Problems to work on:
A: Echo the portion of the Python mailing-list reply that begins at the words "Looks fine to" and stops after "after processing that)".
B: According to the Python mailing-list reply, why should "file" not be used as a variable name?
C: Go on with the Python mailing-list reply, starting after its last sentence.

*** Opening of Text for analysis ***

A design problem

Wed Jan 30 23:35:23 EST 2008

En Thu, 31 Jan 2008 01:57:41 -0200, Dan Upton <upton at virginia.edu>  
escribió:

> Or: How to write Python like a Python programmer, not a Java
> programmer.  This will be a little long-winded...
>
> So I just recently started picking up Python, mostly learning the new
> bits I need via Google and otherwise cobbling together the functions
> I've already written.  It occurred to me though that one of my
> programs was still probably written very much like I would in Java
> (part of the reason I'm picking up Python is I'm tired of my coworkers
> making fun of me for writing parsing/reformatting programs in Java).

Maybe you've already read this, but I'll post the links anyway:
http://dirtsimple.org/2004/12/python-is-not-java.html
http://dirtsimple.org/2004/12/java-is-not-python-either.html

> Anyway, basically here's the problem I have:
>
> -Fork off n copies of a program, where n is a command line parameter,
> and save their PIDs.  The way I've been accomplishing this is
> basically:
>
> processes=[]
> for i in range(numProcs):
>    pid=os.fork()
>    if pid == 0:
>       # do the forking
>    else:
>       processes.append(pid)

Looks fine to me.

> -Every so much time (say, every second), I want to ask the OS
> something about that process from under /proc/pid (this is on Linux),
> including what core it's on.
> while 1:
>    for i in processes:
>       file = open("/proc/"+str(i)+"/stat")

(I hope there is a time.sleep(1) after processing that)
- don't use file as a variable name, you're shadowing the builtin file  
type.

*** Close of Text for analysis ***
*** Opening of Provided data ***

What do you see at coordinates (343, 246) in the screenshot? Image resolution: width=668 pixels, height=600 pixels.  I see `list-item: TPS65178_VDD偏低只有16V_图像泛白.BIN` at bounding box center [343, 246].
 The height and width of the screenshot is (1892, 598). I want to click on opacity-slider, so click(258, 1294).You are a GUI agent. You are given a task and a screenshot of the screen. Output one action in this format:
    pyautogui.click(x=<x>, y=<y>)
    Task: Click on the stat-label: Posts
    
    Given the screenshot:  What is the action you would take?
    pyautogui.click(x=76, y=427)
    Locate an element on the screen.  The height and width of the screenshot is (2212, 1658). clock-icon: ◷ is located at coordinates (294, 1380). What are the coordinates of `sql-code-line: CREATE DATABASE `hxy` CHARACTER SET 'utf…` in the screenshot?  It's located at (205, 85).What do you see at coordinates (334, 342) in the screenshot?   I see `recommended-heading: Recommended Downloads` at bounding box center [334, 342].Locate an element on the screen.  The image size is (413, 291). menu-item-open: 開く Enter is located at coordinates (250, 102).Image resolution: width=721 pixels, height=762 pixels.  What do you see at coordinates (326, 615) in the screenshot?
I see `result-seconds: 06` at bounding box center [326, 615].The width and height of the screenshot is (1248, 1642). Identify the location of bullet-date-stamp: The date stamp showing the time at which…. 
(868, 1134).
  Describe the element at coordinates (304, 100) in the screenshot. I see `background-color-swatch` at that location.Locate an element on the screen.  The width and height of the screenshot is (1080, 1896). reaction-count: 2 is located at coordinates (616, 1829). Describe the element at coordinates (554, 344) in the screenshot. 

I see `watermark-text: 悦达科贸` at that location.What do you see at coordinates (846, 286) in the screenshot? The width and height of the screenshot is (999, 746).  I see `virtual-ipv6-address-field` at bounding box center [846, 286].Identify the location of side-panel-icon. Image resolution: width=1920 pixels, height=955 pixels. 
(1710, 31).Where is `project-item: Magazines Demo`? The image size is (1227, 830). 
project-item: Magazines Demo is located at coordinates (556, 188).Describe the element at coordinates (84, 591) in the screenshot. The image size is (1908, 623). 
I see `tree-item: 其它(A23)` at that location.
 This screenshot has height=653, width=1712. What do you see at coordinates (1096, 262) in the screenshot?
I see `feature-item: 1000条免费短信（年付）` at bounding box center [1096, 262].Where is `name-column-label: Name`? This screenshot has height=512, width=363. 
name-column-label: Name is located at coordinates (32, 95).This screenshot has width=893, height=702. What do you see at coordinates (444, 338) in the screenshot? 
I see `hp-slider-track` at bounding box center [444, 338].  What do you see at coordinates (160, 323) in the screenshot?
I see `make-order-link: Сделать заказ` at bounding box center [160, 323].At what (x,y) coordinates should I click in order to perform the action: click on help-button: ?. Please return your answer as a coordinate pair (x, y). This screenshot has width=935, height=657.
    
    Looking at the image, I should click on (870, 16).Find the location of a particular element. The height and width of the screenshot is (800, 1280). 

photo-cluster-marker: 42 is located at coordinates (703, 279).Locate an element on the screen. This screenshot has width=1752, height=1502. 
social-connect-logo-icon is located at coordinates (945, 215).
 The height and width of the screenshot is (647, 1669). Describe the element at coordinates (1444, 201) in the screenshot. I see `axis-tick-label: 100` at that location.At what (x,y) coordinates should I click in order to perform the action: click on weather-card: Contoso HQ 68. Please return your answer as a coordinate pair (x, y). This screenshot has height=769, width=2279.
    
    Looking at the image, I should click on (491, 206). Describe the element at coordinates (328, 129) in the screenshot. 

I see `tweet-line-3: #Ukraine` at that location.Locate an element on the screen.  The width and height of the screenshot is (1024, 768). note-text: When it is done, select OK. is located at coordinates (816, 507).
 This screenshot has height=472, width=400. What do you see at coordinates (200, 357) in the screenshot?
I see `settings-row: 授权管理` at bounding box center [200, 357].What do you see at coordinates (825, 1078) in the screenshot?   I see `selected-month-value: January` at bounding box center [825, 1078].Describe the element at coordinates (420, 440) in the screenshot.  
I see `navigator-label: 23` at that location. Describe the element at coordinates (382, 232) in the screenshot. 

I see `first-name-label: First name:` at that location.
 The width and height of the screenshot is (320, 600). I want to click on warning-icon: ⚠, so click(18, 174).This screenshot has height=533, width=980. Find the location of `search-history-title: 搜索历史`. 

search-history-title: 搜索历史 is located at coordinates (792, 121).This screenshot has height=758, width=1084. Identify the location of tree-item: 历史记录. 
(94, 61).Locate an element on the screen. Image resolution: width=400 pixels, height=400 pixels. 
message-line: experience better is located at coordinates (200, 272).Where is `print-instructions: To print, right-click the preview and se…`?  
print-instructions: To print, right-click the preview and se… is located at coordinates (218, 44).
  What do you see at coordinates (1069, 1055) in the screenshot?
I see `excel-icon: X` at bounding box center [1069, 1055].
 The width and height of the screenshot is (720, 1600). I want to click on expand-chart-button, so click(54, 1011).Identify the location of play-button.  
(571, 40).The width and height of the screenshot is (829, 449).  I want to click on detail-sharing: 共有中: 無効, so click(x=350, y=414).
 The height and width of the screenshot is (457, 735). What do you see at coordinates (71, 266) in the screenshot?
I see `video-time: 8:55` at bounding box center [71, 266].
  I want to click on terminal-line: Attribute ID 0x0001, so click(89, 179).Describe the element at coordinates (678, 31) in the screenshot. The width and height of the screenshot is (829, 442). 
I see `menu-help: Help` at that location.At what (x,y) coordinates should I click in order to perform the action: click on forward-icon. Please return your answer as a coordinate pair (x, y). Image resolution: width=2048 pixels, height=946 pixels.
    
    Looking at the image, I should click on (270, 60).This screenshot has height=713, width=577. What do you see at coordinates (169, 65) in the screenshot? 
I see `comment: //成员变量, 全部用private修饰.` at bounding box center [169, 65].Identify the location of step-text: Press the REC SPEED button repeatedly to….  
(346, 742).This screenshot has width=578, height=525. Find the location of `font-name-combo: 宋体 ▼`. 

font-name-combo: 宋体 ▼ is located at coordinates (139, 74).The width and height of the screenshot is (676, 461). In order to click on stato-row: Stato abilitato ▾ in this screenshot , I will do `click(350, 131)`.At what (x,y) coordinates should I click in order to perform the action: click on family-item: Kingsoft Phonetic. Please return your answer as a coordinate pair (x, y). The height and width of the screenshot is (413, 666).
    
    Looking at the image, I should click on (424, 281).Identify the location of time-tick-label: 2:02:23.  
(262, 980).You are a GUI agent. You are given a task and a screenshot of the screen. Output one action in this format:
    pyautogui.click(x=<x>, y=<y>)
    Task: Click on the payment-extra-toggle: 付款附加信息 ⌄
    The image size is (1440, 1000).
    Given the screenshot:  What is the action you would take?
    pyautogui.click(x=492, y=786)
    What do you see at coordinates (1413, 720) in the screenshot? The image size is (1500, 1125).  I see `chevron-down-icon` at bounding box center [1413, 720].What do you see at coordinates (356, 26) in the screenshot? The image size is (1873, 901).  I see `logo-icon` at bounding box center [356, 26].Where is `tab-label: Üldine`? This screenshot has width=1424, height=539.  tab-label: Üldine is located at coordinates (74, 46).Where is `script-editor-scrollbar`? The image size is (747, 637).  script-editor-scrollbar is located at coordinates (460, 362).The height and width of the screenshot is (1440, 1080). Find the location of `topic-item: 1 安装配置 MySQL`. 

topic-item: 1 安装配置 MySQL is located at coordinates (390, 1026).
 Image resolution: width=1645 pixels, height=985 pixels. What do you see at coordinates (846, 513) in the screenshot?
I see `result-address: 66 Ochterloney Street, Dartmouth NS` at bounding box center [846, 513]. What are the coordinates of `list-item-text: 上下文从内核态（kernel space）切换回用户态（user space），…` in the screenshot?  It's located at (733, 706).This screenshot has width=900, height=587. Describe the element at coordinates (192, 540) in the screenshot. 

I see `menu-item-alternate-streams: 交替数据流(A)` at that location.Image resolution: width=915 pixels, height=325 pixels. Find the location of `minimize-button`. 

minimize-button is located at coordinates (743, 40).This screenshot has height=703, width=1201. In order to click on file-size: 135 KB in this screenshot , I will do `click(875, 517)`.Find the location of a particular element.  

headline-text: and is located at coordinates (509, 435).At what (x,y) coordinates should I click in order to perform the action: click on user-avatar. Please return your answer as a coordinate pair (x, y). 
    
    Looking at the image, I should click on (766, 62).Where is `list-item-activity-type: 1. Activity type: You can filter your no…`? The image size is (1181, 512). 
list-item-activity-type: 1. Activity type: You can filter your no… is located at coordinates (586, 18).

*** Close of Provided data ***

Task-by-task answers:
A:
Looks fine to me.

> -Every so much time (say, every second), I want to ask the OS
> something about that process from under /proc/pid (this is on Linux),
> including what core it's on.
> while 1:
>    for i in processes:
>       file = open("/proc/"+str(i)+"/stat")

(I hope there is a time.sleep(1) after processing that)

B: Using it shadows the builtin file type.

C:
- "i" is very much overloaded as a variable name everywhere... I'd use pid  
instead
- string interpolation looks better (and is faster, but that's not so  
relevant here)
     for pid in processes:
         statfile = open("/proc/%d/stat" % pid)

>> From that, one of the pieces of data I'll get is which core it's
> running on, which then will prompt me to open another file.
> Ultimately, I want to have n files, that are a bunch of lines:
> corenum data1 data2 ...
> corenum data1 data2 ...
> ...
>
> and so on.  The way I was going to approach it was to every time
> through the loop, read the data for one of the processes, open its
> file, write out to it, and close it, then do the same for the next
> process, and so on.  Really though I don't need to be able to look at
> the data until the processes are finished, and it would be less I/O,
> at the expense of memory, to just save all of the lists of data as I
> go along and then dump them out to disk at the end of the Python
> program's execution.  I feel like Python's lists or dictionaries
> should be useful here, but I'm not really sure how to apply them,
> particularly in a "Python-like" way.
>
> For anybody who made it all the way through that description ;) any  
> suggestions?

The simplest solution would be to use a tuple to store a row of data. You  
know (implicitely) what every element contains: the first item is  
"corenum", the second item is "data1", the third item is "data2" and so  
on... (based on your example above).
Collect those tuples (rows) into a list (one list per process), and  
collect all lists into a dictionary indexed by pid.

That is, at the beginning, create an empty dictionary:
     info = {}

After each forking, at the same time you save the pid, create the empty  
list:
     info[pid] = []

After you read and process the /proc file to obtain what you want, apend a  
new element to that list:
     info[pid].append((corenum, data1, data2, ...))
(notice the double parenthesis)

At the end, write all that info on disk. The csv module looks like a good  
candidate:

import csv

for pid in processes:
     writer = csv.writer(open("process-%d.csv" % pid, "wb"))
     writer.writerows(info[pid])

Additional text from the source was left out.